Dept. of the Interior Report

Just got back from the ob/gyn to have a little something checked out. Turned out to be nothing, but the following was uttered by the doc:

Is there any chance you could be ovulating?

Obama doesn't have a monopoly on hope.


Megan said...

I can't tell you how many times at various medical appointments I've been asked, "Could you be pregnant?" I answer "no" but sometimes I get a particularly pushy tech/nurse who follows up with a "are you sure? This contrast dye could really be harmful to a fetus." At which point I usually say, "I had my uterus removed because my stage III colon cancer had broken through the intestinal wall and into my ovaries and uterus. So, yes, I'm pretty sure. But thanks for rubbing in the whole 'I'm barren and can't have kids' thing."

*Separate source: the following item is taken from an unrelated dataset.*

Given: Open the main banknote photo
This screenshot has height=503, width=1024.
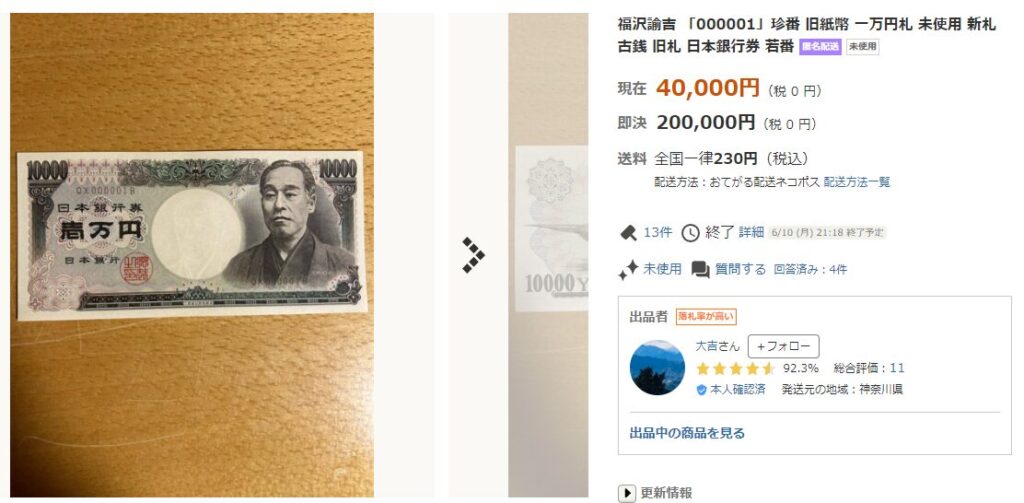Looking at the screenshot, I should point(192,255).
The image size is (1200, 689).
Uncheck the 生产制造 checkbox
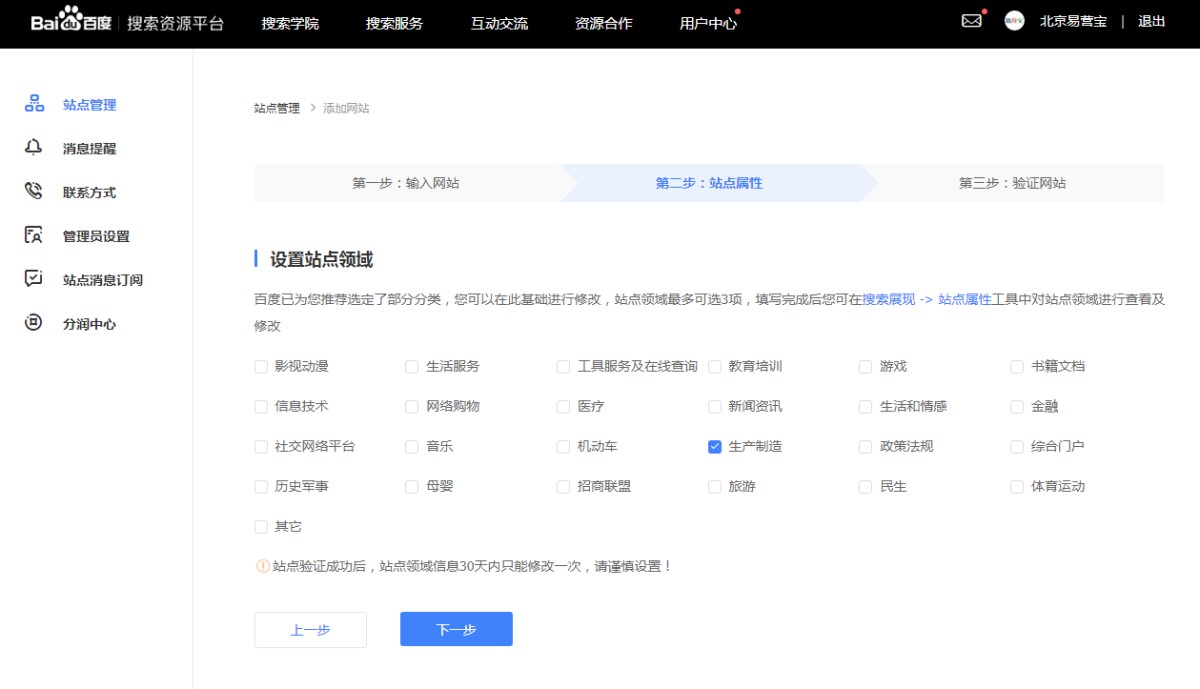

Me? Bitter? Nah. I'm just *fine* with it. (snark, snark.)

Sugarmouth O'Riordan said...

Some people just can't leave well enough alone/should keep their damn traps good and shut.

My whole pelvic cavity is pretty much one big black box WRT its functioning. Do I have adhesions that will complicate my reversal? Is my bladder so fried that urinating is going to be a relatively long and semi uncomfortable process from here on out? Did my ovaries get completely hiked up out of the radiation field? Are my fallopian tubes seared shut? Is my uterus cooked?

I asked my ob if I should be on birth control on the outside chance that if I am ovulating, I'm releasing scrambled eggs. "You're afraid of conceiving a monster, then?" Um, YEAH. Unless of course there's a chance I could give birth to a superhero (see: radiation and Spiderman, Incredible Hulk, etc), which would be totally schweet.